Home Prices Rising in Dakotas, Alaska, Texas

By Mike Colpitts

In places where jobs are more plentiful and workers are in demand local economies are doing much better Texas oil field than the majority of the U.S. and many housing markets are beginning to even see home prices rise.

North Dakota, which now produces the fourth largest amount of oil in the country, Alaska and some Texas markets are witnessing home prices rising. The move towards higher housing values isn’t an anomaly in these tough economic times, but demonstrates how housing markets are truly local in nature. Isolated Texas markets like Abilene and Amarillo in the oil rich panhandle and El Paso are seeing price gains.

Driven by an oil boom, Texas housing markets in some regions of the state are beginning to take off on a rebound of their own. The transition has been expected for a while in Texas, home to the nation’s largest oil finds that are currently being drilled. However, housing inventory has been in shorter supply in El Paso, which is seeing demand out pace supply due to a military base realignment program.

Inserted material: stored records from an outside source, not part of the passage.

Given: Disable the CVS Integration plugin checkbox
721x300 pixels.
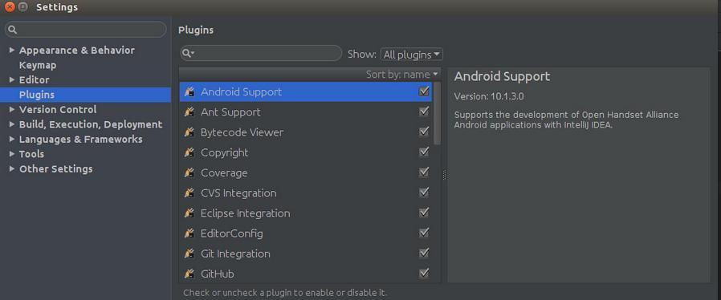Looking at the screenshot, I should [424, 192].
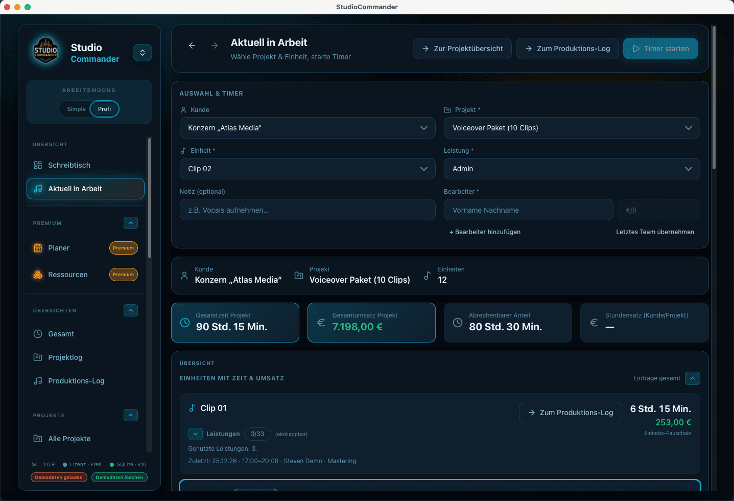734x501 pixels.
Task: Toggle the Premium section collapse chevron
Action: 131,223

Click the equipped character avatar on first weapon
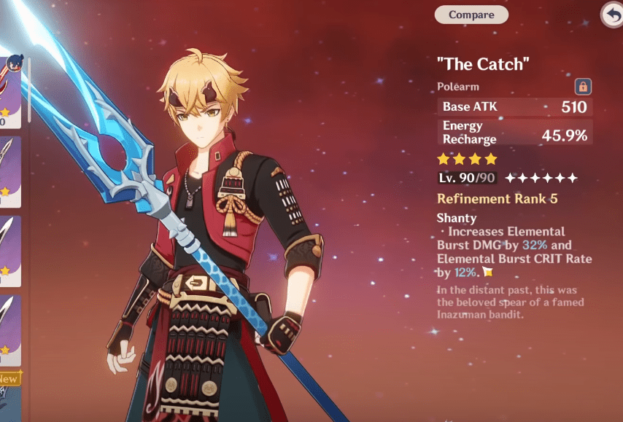15,63
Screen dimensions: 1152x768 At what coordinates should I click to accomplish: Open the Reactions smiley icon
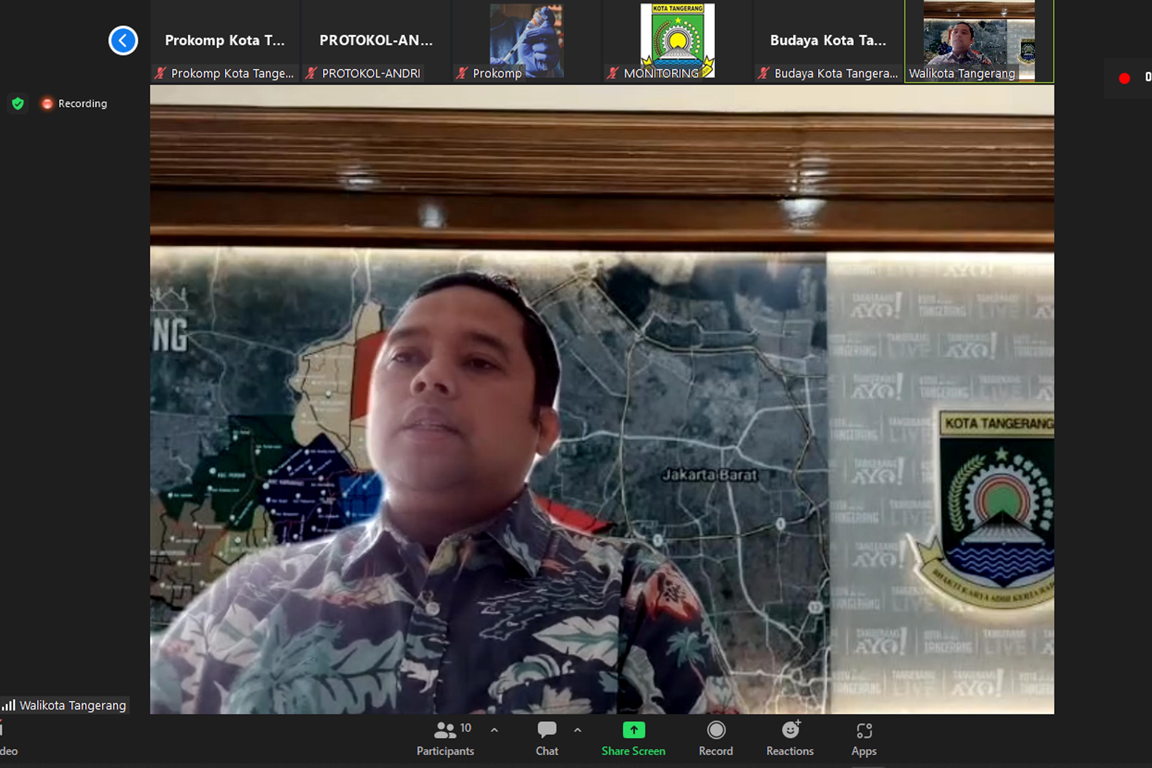790,730
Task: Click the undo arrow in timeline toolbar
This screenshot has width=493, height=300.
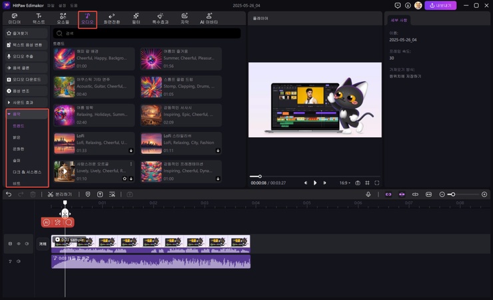Action: click(x=9, y=194)
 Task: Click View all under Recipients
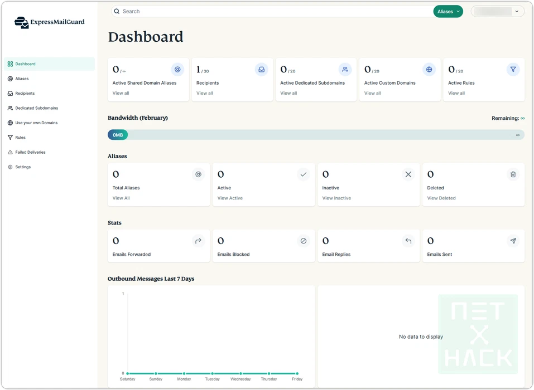click(205, 93)
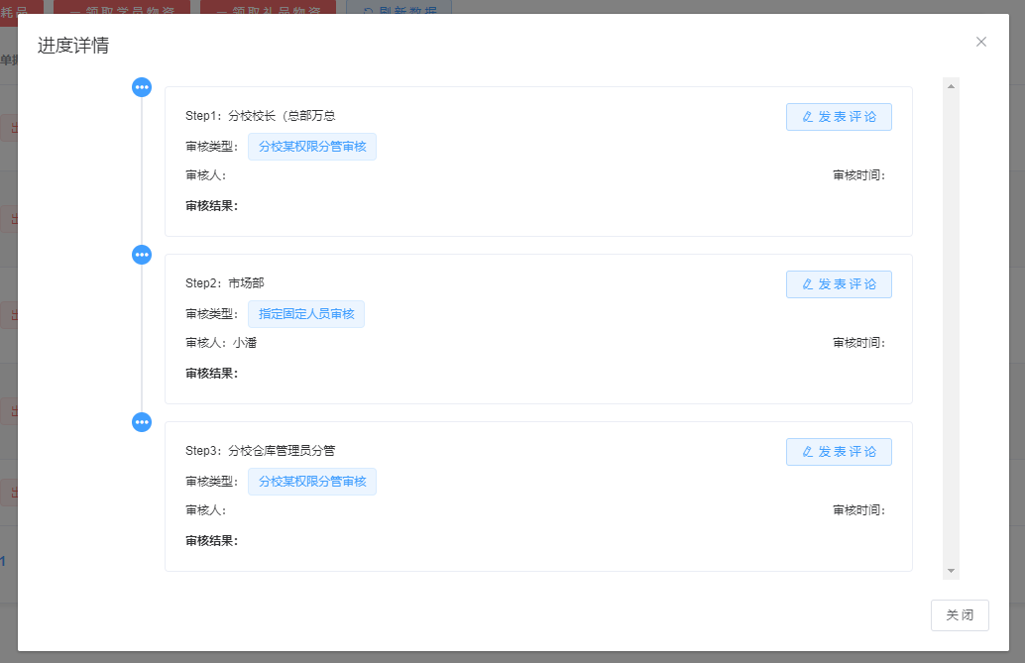This screenshot has width=1025, height=663.
Task: Click the Step2 市场部 title text
Action: (225, 283)
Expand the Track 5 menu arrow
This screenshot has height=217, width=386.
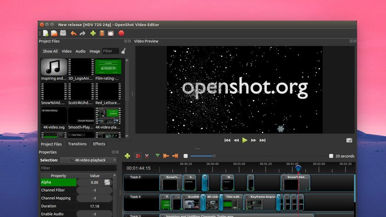pyautogui.click(x=126, y=177)
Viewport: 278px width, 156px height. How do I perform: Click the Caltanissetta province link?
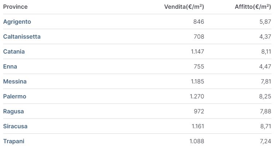tap(22, 37)
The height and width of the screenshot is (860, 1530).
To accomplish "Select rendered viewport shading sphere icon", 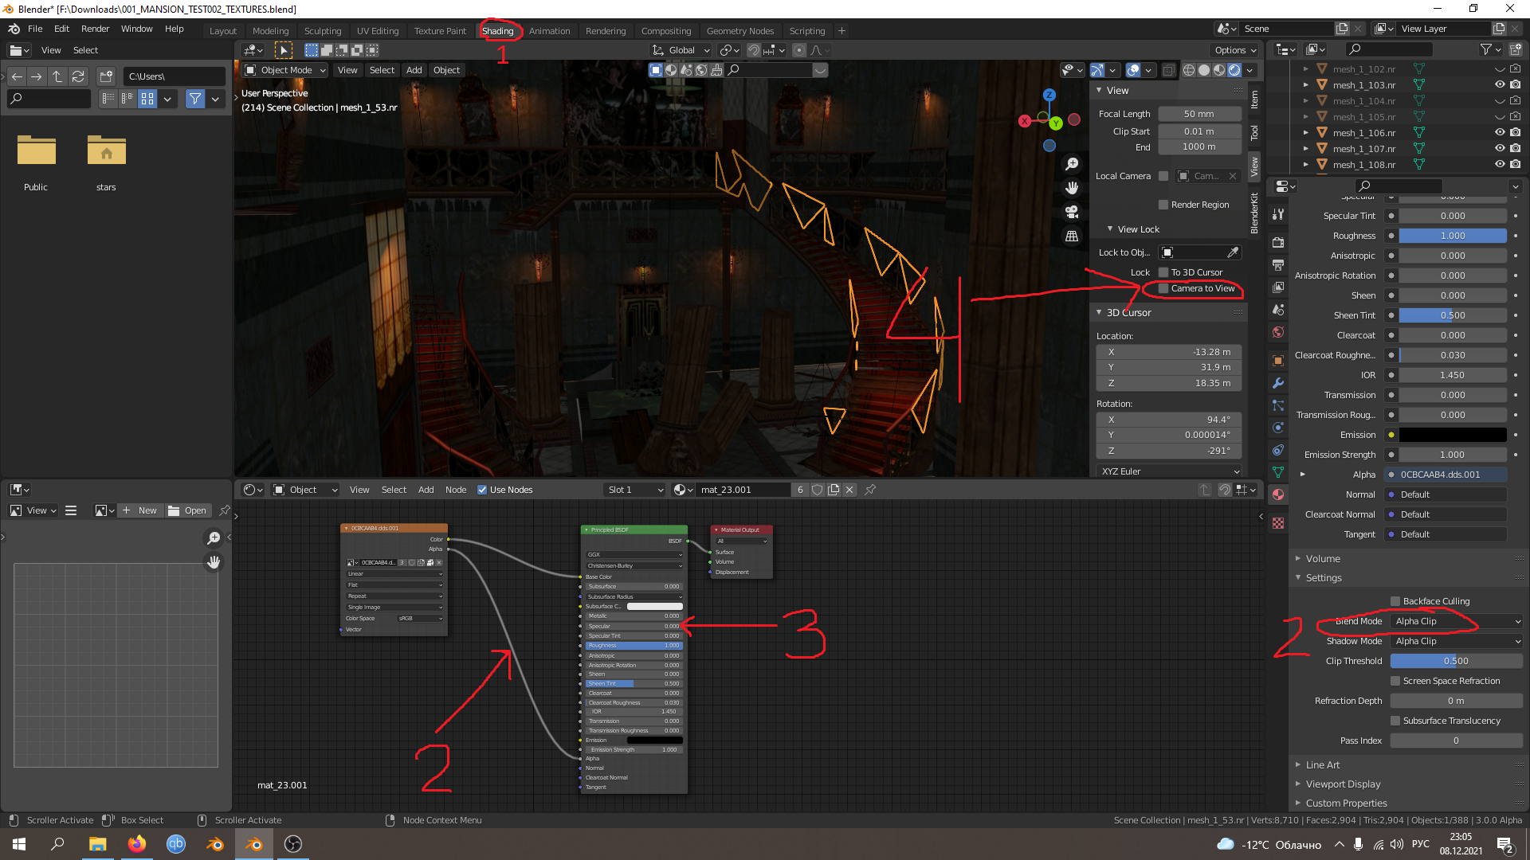I will click(1234, 70).
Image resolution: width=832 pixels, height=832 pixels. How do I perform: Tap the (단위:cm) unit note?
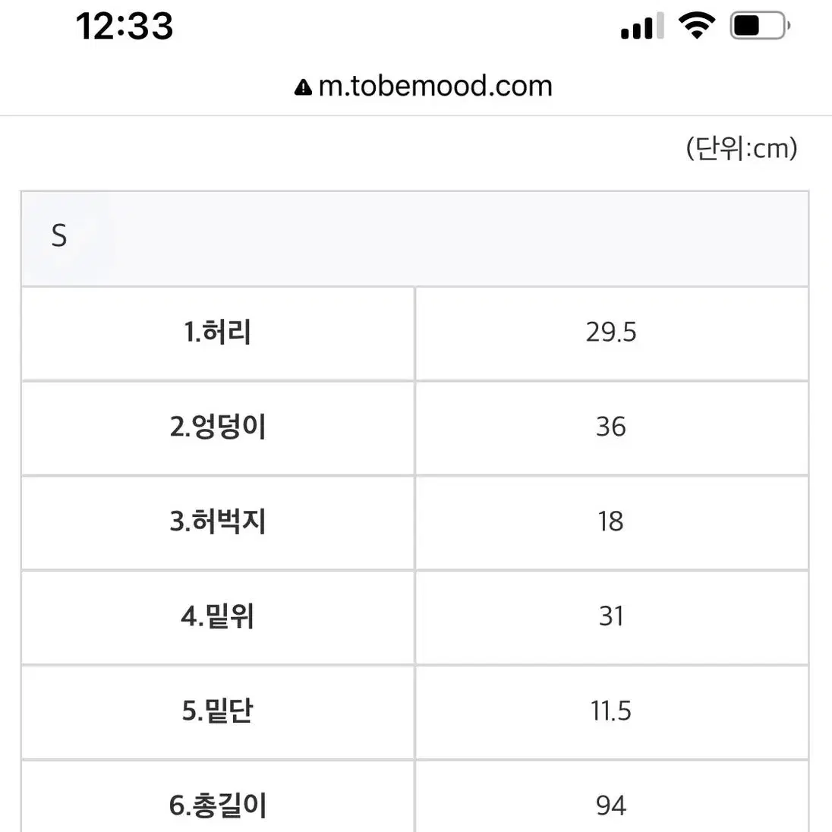click(741, 149)
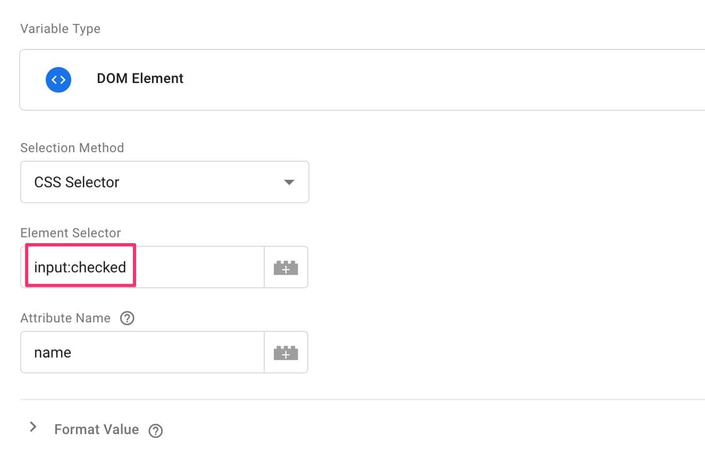The width and height of the screenshot is (705, 449).
Task: Click the 'DOM Element' variable type name
Action: 140,79
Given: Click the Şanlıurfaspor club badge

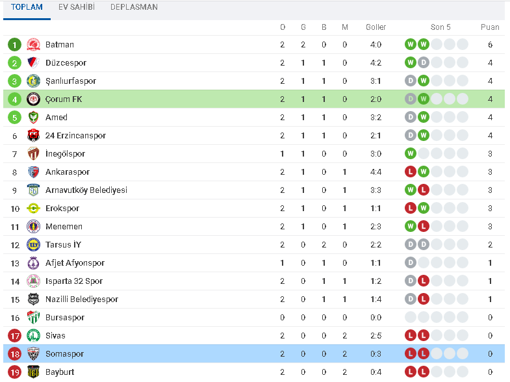Looking at the screenshot, I should tap(33, 81).
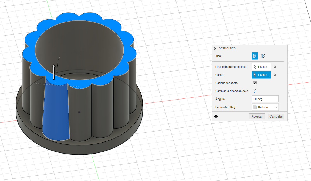This screenshot has height=181, width=311.
Task: Click the info icon in dialog footer
Action: click(x=216, y=116)
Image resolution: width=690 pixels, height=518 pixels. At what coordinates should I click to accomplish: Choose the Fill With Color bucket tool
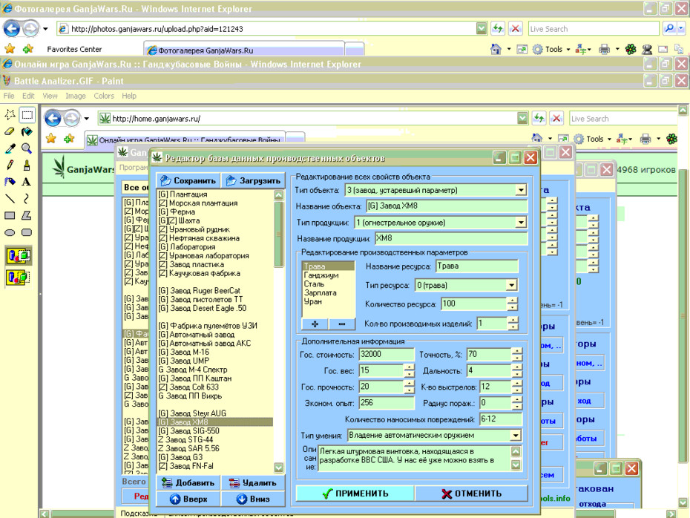click(27, 131)
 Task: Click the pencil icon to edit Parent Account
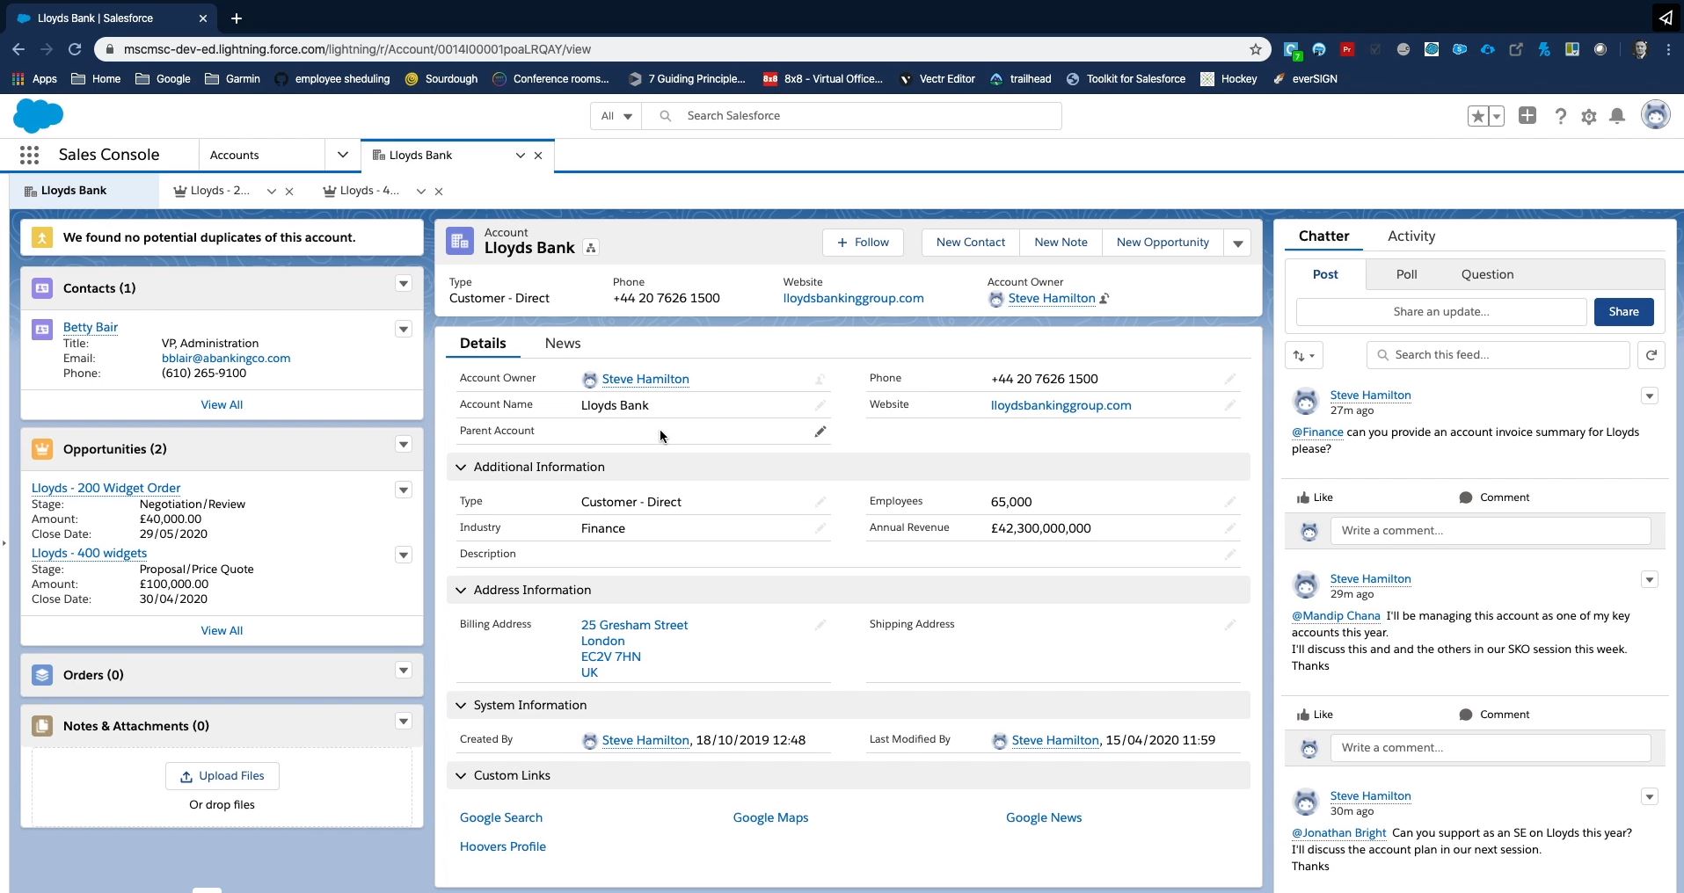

States with the lowest unemployment levels are doing the best in terms of home prices. North Dakota unemployment averages 3.3%, followed by Nebraska, South Dakota, 4.9% and Vermont, 5.3%. Washington, D.C. is another market that is experiencing home price gains with higher demand for housing as a result of more government jobs.

downtown Fargo

The U.S. economy has lost 7 million jobs in the last few years, most of which will be permanently lost as a result of corporate cut-backs, automation and out sourcing. Job reductions are likely to translate to lower home prices in many regions of the country for decades. But in less populated states, where workers are in demand like North Dakota, South Dakota, places in Texas and Alaska prices are likely to experience long term increases.

Industrial employment in North Dakota increased 3.2% in the last year, according to the North Dakota Manufacturers Register, an industrial directory published annually by Manufacturers News, Inc. North Dakota gained 1,148 industrial jobs from April 2010 through this last April. The figure doesn’t seem like it is very significant until you realize that the state is one of the few to post employment gains since 2008.

“The recovery is gaining momentum in North Dakota and across the U.S., ” said Tom Dubin, president of the Evanston, Illinois based publishing company, which has been surveying industry since 1912. “North Dakota’s manufacturing has rebounded due to its stronghold in agricultural products, its favorable business climate, and investments in green technologies.”

Other sectors that gained jobs included oil and gas extraction up 22% in the state, stone and glass higher by 6% and fabricated metals up 4.5%.